El infierno existe. Lo recordaba el beato Pablo VI al enfrentarse a la
intelectualidad de los setenta del pasado siglo, responsable de la verdad
líquida en la que no hay bien ni mal, que entiende que Satanás y su odio fatal son
un cuento, el miedo con el que la Iglesia somete la voluntad débil de los
cristianos. Pero existe. El infierno. Y no sólo en ese más allá del que tenemos
la descripción terrorífica que hace el mismo Jesús, así como la de algunos
santos que tuvieron el «privilegio» de asomarse a semejante hondón como
espectadores. Existe en nuestro mundo, «tan bello y, a la vez, tan
atormentado», como resume monseñor Fernando Ocáriz, que lleva
recorriéndolo sin descanso desde hace décadas.
Las cárceles son un preciso ejemplo del infierno en la tierra, aunque sean imagen
pobre del infierno del otro lado del telón de la vida. En todo caso, pocas
situaciones se me antojan más terribles que la privación de libertad en un
lugar no elegido y del que no se puede salir, con unas compañías tampoco
elegidas y que no suelen ser, precisamente, lo mejor de cada casa.

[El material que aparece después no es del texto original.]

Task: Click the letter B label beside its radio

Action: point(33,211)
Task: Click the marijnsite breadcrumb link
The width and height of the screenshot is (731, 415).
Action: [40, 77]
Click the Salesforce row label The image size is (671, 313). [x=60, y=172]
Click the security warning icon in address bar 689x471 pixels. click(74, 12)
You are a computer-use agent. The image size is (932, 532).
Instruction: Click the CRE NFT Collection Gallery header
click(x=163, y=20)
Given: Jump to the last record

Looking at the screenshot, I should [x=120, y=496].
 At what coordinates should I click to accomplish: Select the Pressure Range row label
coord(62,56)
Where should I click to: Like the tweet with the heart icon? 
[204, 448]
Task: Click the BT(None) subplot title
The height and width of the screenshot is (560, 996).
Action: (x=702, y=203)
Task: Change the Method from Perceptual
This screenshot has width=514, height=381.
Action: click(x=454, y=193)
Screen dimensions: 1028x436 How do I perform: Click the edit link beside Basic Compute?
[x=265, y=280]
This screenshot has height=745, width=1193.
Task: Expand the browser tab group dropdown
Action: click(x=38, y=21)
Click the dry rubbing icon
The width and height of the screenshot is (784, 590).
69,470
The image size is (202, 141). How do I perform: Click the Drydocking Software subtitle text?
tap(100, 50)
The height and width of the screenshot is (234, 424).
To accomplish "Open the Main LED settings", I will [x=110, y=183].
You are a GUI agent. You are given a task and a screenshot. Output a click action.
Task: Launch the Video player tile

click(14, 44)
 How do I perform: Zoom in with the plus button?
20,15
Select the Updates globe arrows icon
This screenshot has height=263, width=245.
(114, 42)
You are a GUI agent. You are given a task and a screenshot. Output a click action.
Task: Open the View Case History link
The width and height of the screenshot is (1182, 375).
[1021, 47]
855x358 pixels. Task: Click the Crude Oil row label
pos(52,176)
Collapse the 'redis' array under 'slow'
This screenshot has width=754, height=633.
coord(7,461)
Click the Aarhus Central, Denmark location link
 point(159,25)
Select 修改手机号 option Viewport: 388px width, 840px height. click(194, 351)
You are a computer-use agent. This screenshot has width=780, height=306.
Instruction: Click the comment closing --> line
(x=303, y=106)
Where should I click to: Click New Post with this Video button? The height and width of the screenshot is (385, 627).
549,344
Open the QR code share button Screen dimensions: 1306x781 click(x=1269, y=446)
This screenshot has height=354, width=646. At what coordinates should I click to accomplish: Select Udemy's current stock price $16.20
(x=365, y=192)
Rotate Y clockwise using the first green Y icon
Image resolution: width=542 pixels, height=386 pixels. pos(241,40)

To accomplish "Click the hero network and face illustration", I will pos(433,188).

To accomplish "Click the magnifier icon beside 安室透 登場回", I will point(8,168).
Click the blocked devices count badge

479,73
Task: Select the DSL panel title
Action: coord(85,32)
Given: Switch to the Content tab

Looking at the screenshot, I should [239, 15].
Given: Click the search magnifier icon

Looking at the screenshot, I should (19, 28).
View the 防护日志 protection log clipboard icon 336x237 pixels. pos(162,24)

Pero como en todas las situaciones límite, en la cárcel también hay rayos
de luz e incluso preciosas historias. De esto saben mucho los capellanes que
las atienden, testigos de cómo se rinde el corazón de un criminal para
recuperar, con hipidos de niño, la fe que atesoró en un pasado remoto. Y desde
esa fe, cómo el criminal deja de ser un criminal para convertirse en un hombre
(o en una mujer) que lleva caridad y esperanza a las celdas de la desesperación
y los patios de la violencia.
Si las prisiones son un trasunto del infierno, qué decir de algunas de
ellas, especialmente de las situadas en países donde no se respeta la dignidad
del preso —incluso al peor de los asesinos le corresponde una dignidad infinita,
aunque nos parezca que no la merece—. En muchas de esas cárceles los reos están
hacinados, maltratados, mal alimentados, sometidos a la tiranía de determinados
reclusos que cuentan con la aquiescencia del alcaide, etc. Por eso, para ellos nada
es comparable al consuelo que les trae el sacerdote que viene a ofrecerles los
sacramentos o (por qué no) su mera compañía.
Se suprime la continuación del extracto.